Introduce Partial for TypedDict

USSX-Hares · February 6, 2024, 12:20pm

The Problem

TypedDicts are awesome when you are working with a data model you do not own (i.e., you received some JSON and are required to add/remove one specific field, preferably keeping the order of items). However, sometimes, you want to provide a patch only, or, in other words, partial dict. This would imply that ALL fields are NotRequired, even those marked with Required. TypeScript and some other languages have the Partial semantics.

Also, this could be very helpful for the dataclasses, but I assume it is harder to implement.

Example

from typing_extensions import TypedDict

class Structure(TypedDict):
    x: int
    y: int

def apply_patch(data: Structure, patch: Partial[Structure]) -> Structure:
    ...
def common_of(*items: Structure) -> Partial[Structure]
    ....

GIVEN INSTRUCTION A → Rewrite the listing from the line with "Open the Mode help icon" through the end of the listing, replacing "screenshot" with "screen capture" and leaving everything else unchanged. Leave the pictures out of your answer.
GIVEN INSTRUCTION B → Finish out the next part of the forum post proposing Partial for TypedDict, picking up right after its final line.

MATERIAL PROVIDED →
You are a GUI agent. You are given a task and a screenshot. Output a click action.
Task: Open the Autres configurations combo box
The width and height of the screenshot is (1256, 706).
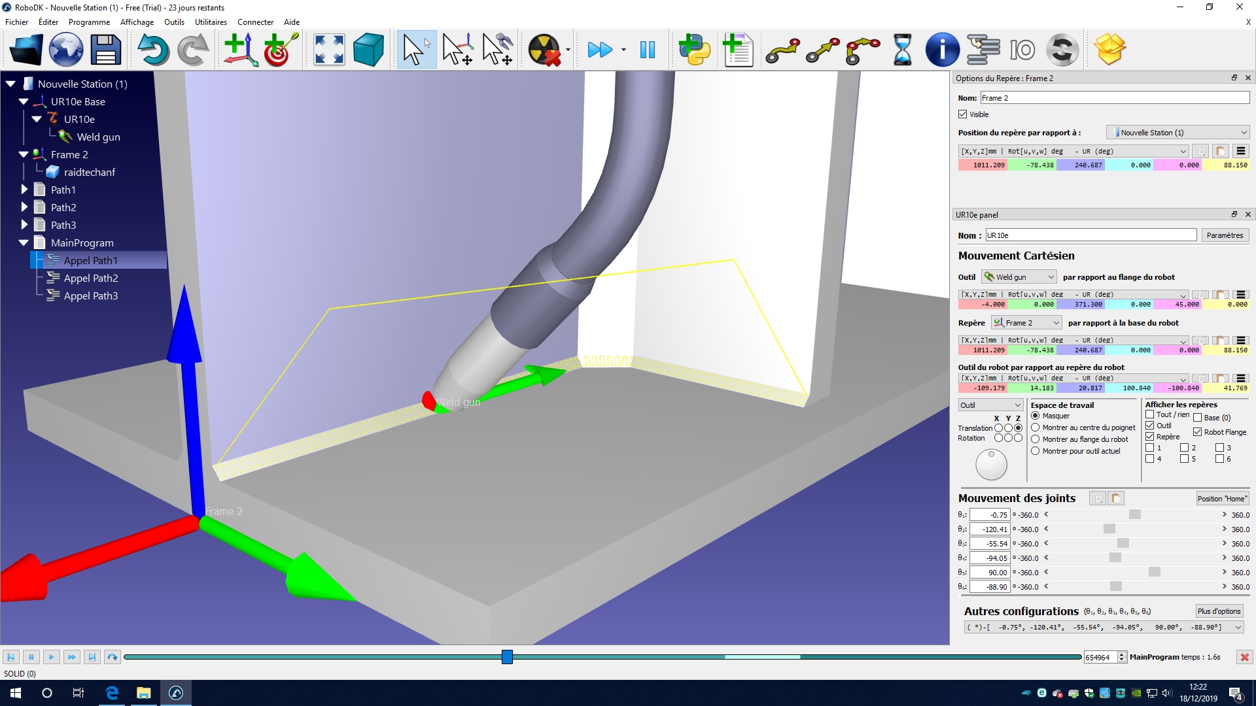pyautogui.click(x=1104, y=628)
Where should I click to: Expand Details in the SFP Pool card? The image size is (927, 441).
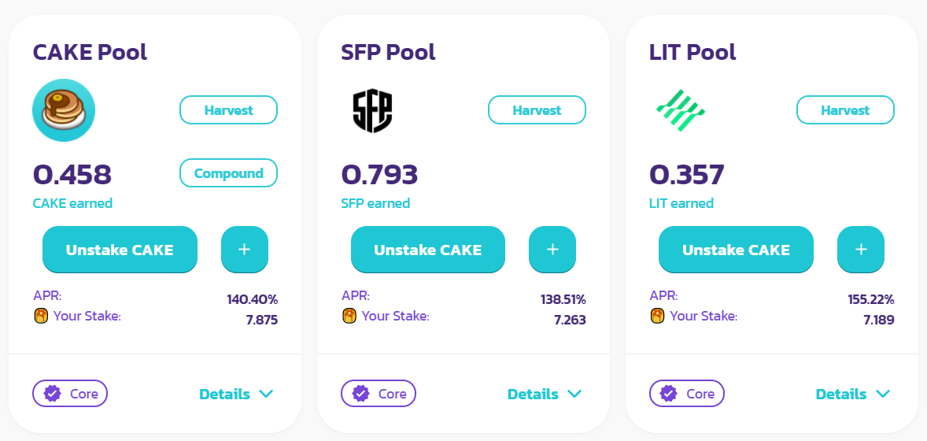pos(545,394)
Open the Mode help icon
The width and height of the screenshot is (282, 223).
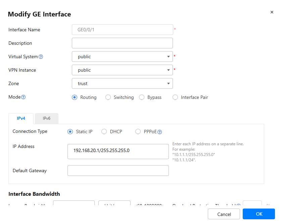pos(24,97)
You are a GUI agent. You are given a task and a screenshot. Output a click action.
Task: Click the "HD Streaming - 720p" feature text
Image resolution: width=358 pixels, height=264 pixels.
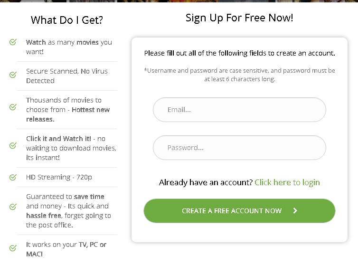[59, 177]
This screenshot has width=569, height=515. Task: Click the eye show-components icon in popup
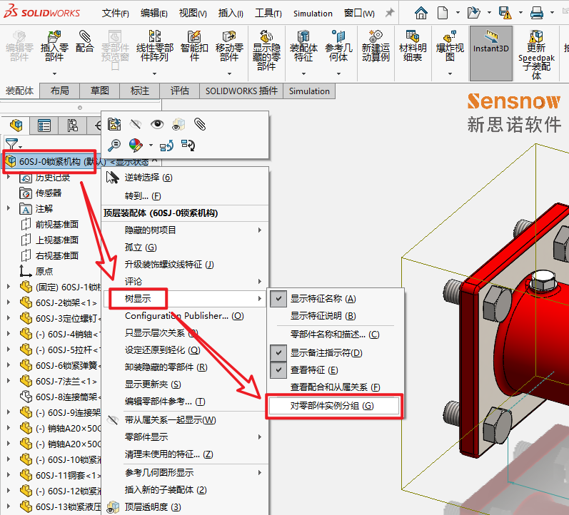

EXERCISE RESULT A →
Open the Mode help icon
The width and height of the screen capture is (282, 223).
pos(24,97)
You are a GUI agent. You are given a task and a screen capture. Output a click action.
Task: Click the "HD Streaming - 720p" feature text
Image resolution: width=358 pixels, height=264 pixels.
[59, 177]
This screen capture has width=569, height=515. Task: Click the eye show-components icon in popup

EXERCISE RESULT B →
apply_patch(Structure(x=1, y=2), { 'x': 3 })  # -> { 'x':3, 'y':2 }
common_of(Structure(x=1, y=2), Structure(x=1, y=3)) # -> { 'x': 1 }

Current Solution

Currently, there is no Partial semantics in the language.
There are two workarounds:

Use total=False. This would allow the creation of partial data but will do so in all cases, even if the complete data structure is required.
Use two different classes, one incomplete and one complete (complete derived from partial, or vice versa). This would require a ton of additional classes and sometimes would not be possible.

Similar

Topic in Help: Is it possible to add a type annotation for partial/not-total typeddicts?
Question in StackOverflow: type hinting - Python typehint subset(partial) of an TypedDict - Stack Overflow

Updates

Update 1

Code snippet changed: Foo → Structure (artifact of other code snippet)

apalala · February 6, 2024, 2:00pm

The above begs the question of What is the type of Partial[Structure]? May I query x on it? May I query y?

How does the caller know what the returned “partial” actually contains? What does the calling code look like for the given examples?

Note that adding Partial[] would not prevent a client from calling:

apply_patch(Foo(x=1, y=2), { 'foo': 3 })

Also, where is Foo delcared in the above?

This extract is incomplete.